DOCUMENT:

────────────────────────────────────────

Publié le 17 Aug 2012 - 11:00
RÉLIGION-ZAKAT ((1ère Partie)

La dimension spirituelle et économique

 

Discuter de la Zakat durant le mois béni de Ramadan se justifie doublement. D’abord, comme le jeûne de Ramadan, la Zakat est un pilier de l’Islam. Ensuite, la générosité est recommandée tout le temps dans la religion musulmane. Cependant, elle l’est davantage lors de ce mois béni. Ainsi, beaucoup de juristes conseillent aux fidèles, qui remplissent les conditions, de sortir leur Zakat durant le Ramadan pour avoir une récompense beaucoup plus élevée.

────────────────────────────────────────

DONNÉES FOURNIES:
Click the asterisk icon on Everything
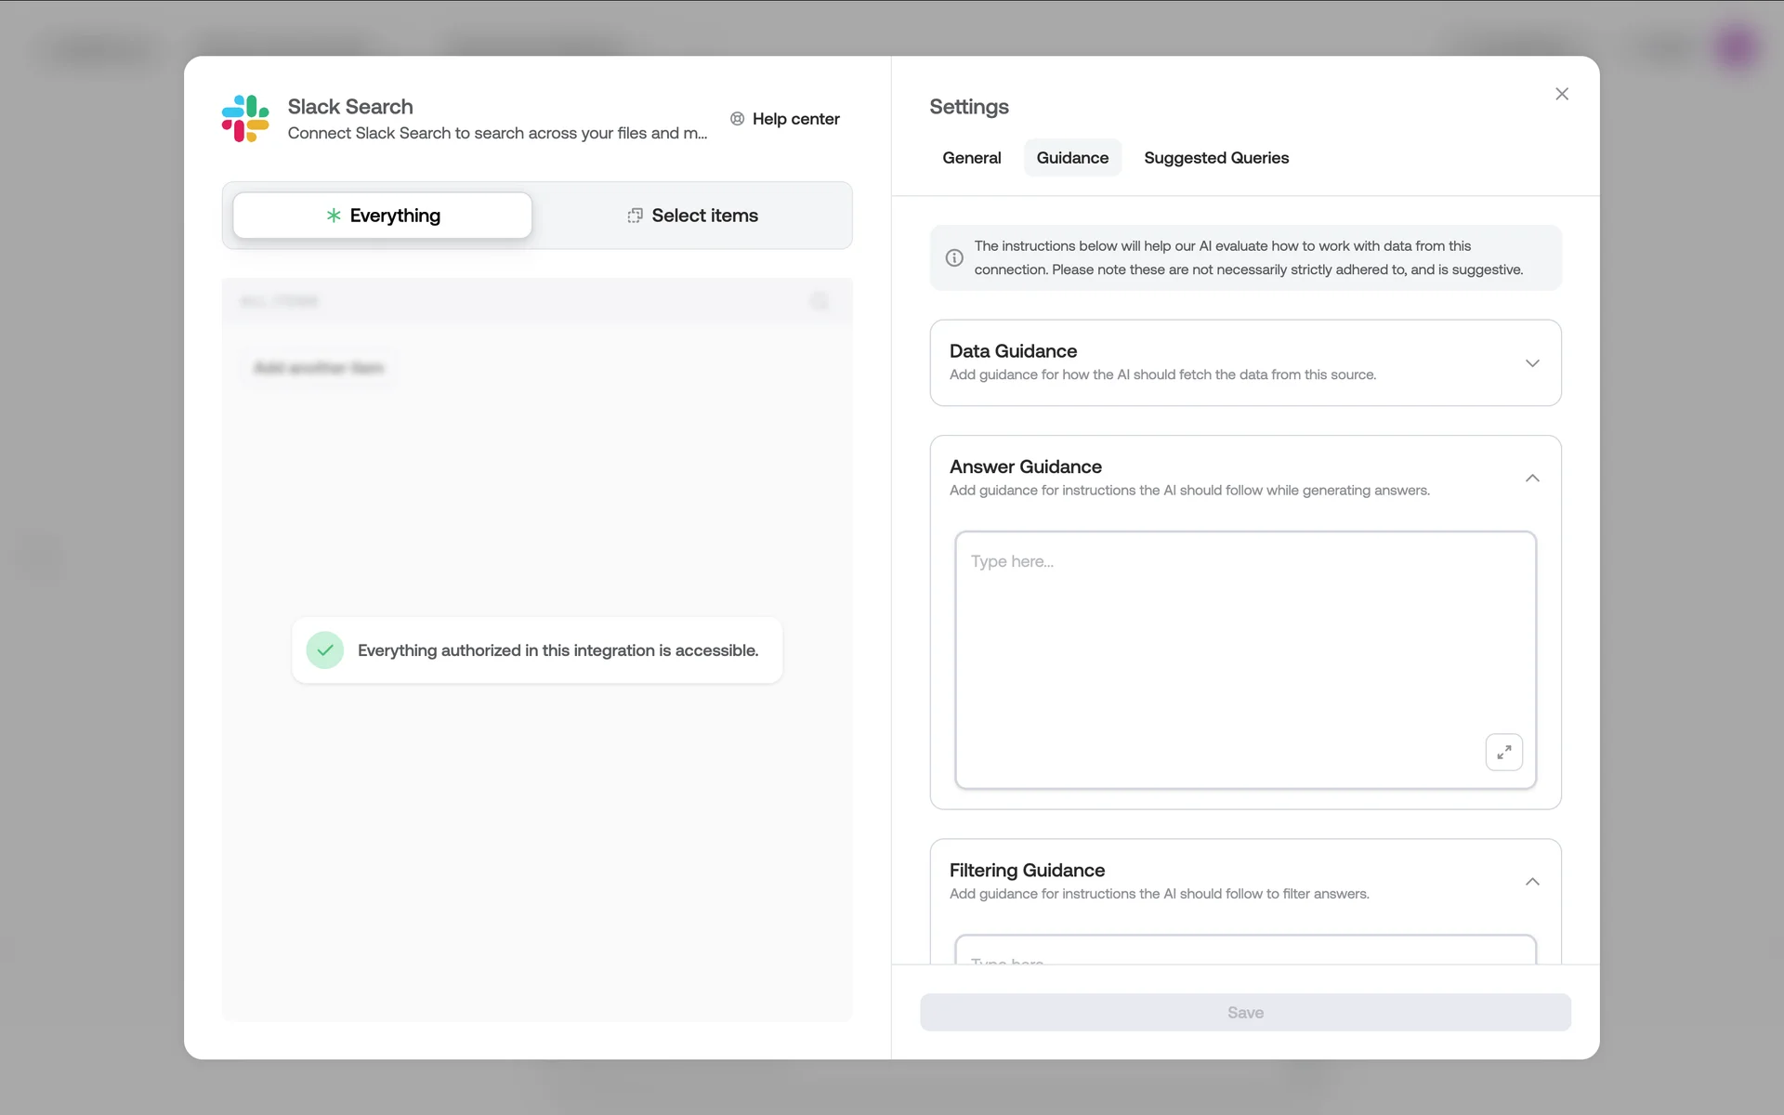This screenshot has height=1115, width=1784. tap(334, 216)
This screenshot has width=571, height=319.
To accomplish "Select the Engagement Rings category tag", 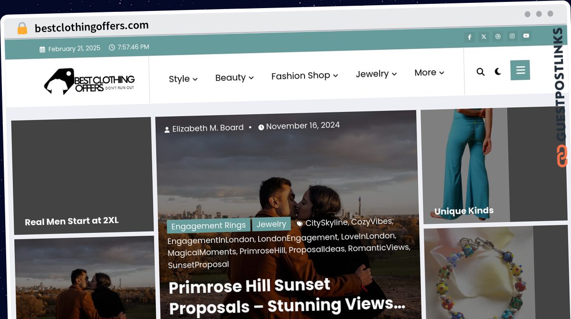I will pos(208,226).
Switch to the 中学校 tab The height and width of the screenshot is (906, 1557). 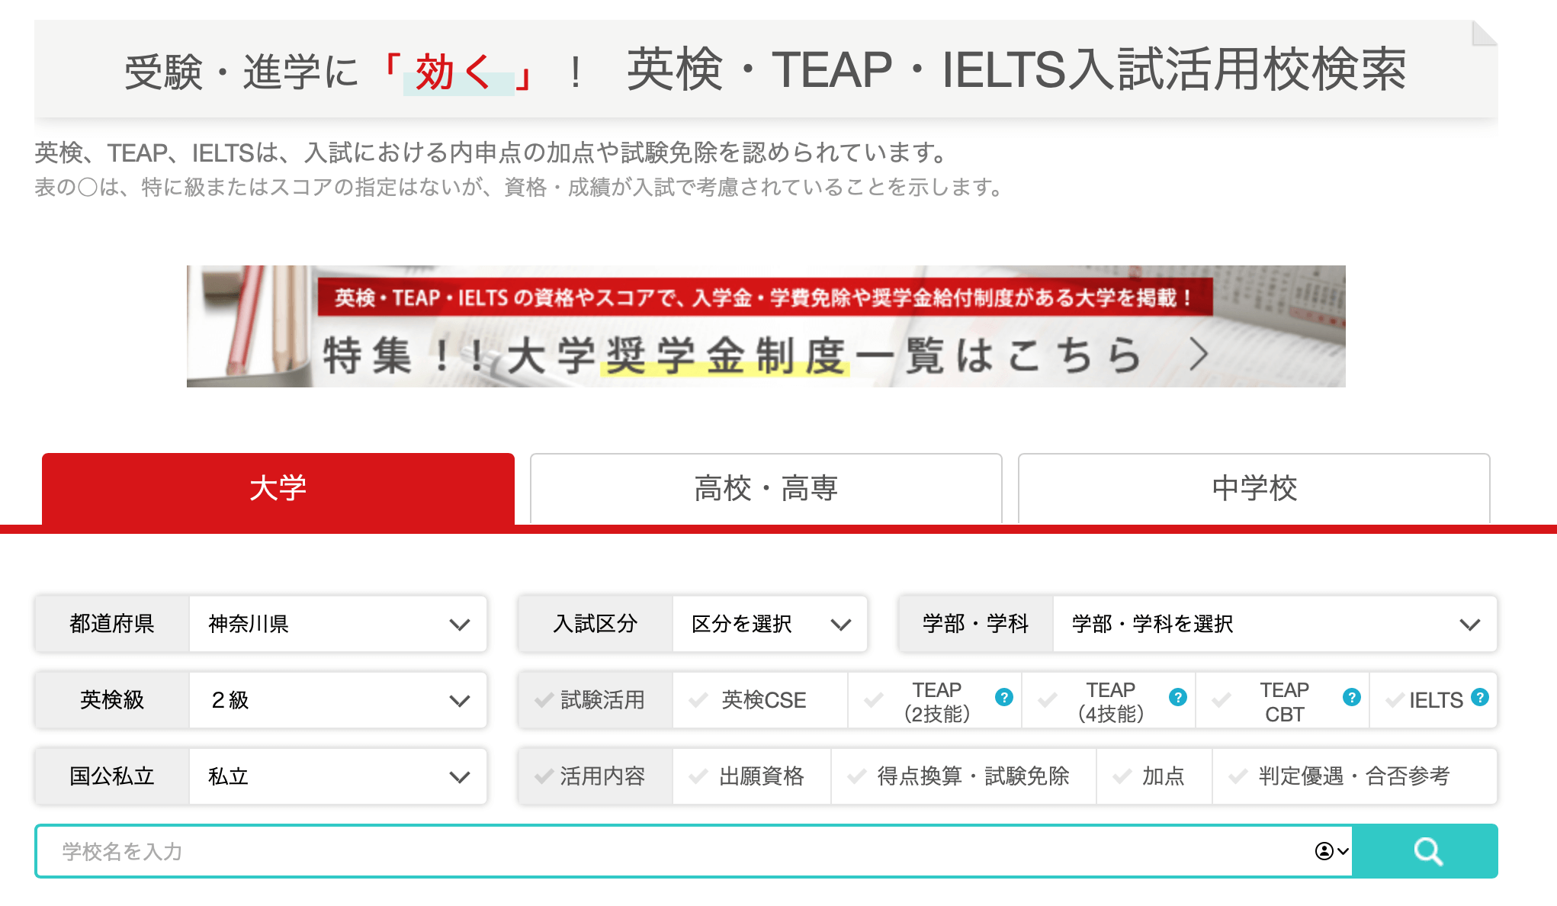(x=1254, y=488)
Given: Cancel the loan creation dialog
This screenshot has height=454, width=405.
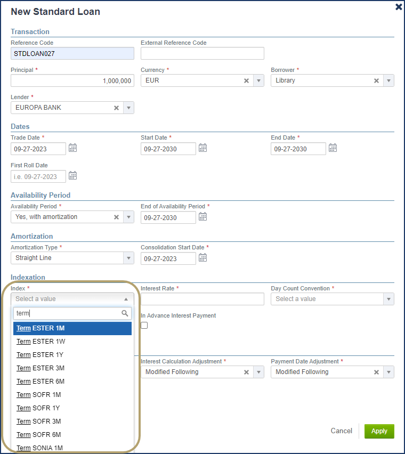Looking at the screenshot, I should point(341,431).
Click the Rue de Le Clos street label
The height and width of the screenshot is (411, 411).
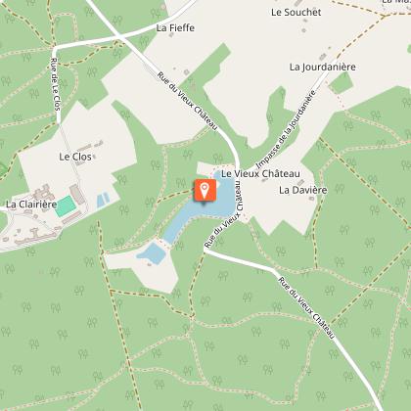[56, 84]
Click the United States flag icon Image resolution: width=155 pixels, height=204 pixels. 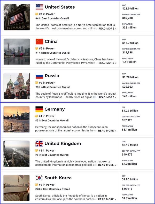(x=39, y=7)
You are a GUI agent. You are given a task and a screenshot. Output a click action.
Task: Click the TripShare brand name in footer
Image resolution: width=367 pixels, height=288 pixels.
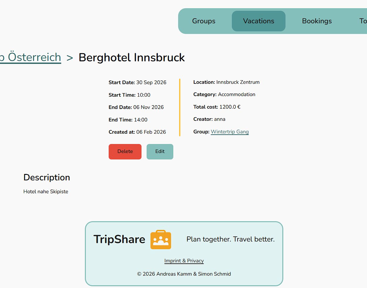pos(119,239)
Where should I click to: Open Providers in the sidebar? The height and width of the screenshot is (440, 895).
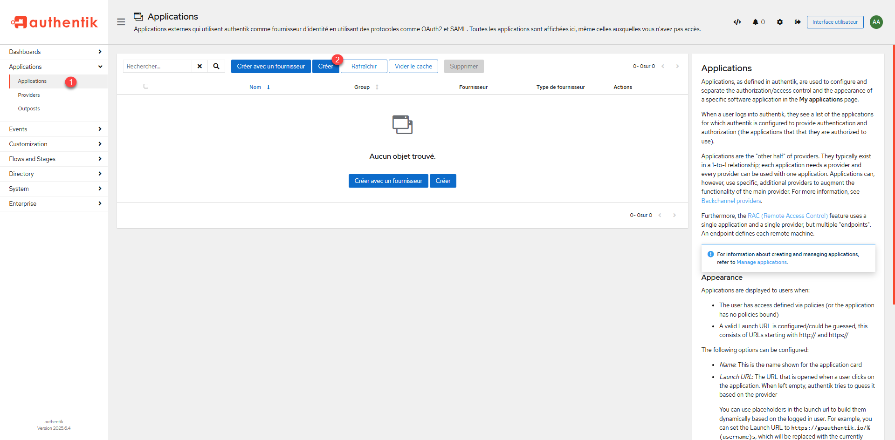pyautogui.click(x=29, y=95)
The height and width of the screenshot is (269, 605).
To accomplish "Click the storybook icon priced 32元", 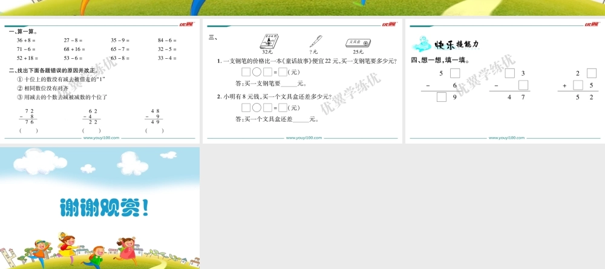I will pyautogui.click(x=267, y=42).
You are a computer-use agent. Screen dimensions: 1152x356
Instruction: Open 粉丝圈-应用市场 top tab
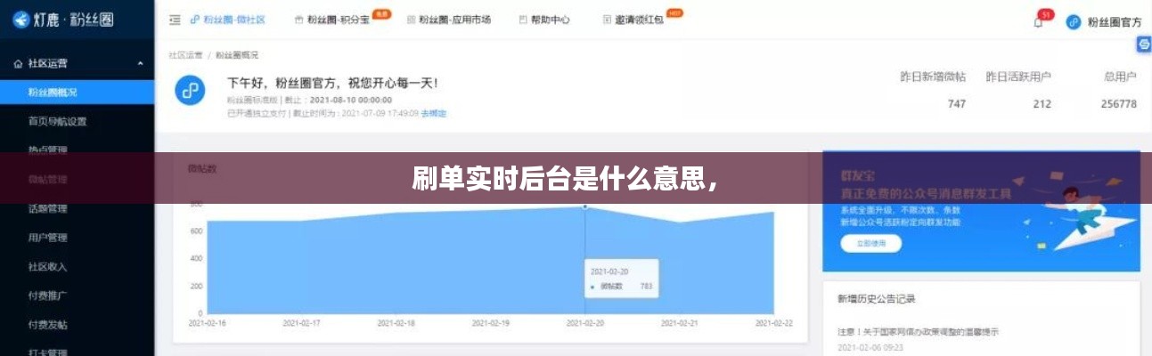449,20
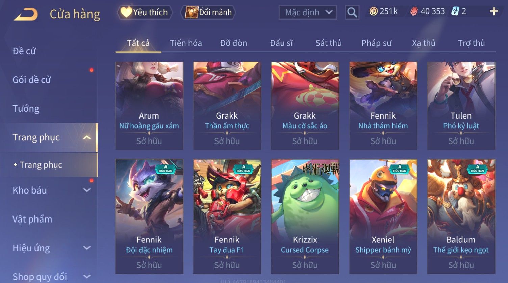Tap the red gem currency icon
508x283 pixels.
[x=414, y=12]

────────────────────────────────────────

CONSIGNE 1: D'après le texte sur la Zakat, pour quelle raison beaucoup de juristes conseillent-ils aux fidèles de sortir leur Zakat durant le Ramadan ?
CONSIGNE 2: Poursuivez le texte sur la Zakat à la suite de sa dernière phrase.
Il n'est pas nécessaire de consulter ces lignes.

RÉPONSE 1: Pour avoir une récompense beaucoup plus élevée.

RÉPONSE 2:
Bien qu’étant une obligation religieuse, la Zakat n’en a pas moins une dimension économique évidente et peut, vu sa fonction de transfert de richesse des plus nantis vers les plus démunis, jouer un rôle déterminant dans le combat contre la pauvreté. Aujourd’hui, il y a de plus en plus de signes objectifs indiquant le retour de la religion, en général, et de l’Islam en particulier comme un facteur décisif dans tous les domaines de la vie des populations. Par exemple, sur le plan économique, on a eu à assister, sur une période relativement courte, à la chute du système communiste et à la remise en cause de certains fondements théoriques du libéralisme. Ainsi, à titre d’illustration, des courants économiques émergents tels que la nouvelle économie institutionnaliste, l’économie comportementale et l’économie islamique remettent en cause le postulat de rationalité économique qui est essentiel dans la théorie néoclassique. Sur ce point précis, l’économie islamique considère que la conviction religieuse de l’agent économique a une influence indéniable sur ses comportements économiques même si cela pourrait mener à des choix qui ne sont pas économiquement rationnels selon l’entendement néoclassique. Mieux, l’économie islamique soutient que la foi religieuse peut efficacement assumer la fonction d’incitation qui est fondamentale pour amener les agents à se comporter de la manière désirée et obtenir les résultats économiques voulus.

 

Moyen de purification spirituelle

Dans cette contribution nous nous proposons de discuter certains aspects légaux, spirituels et économiques de la Zakat avant d’en tirer les implications pratiques et politiques.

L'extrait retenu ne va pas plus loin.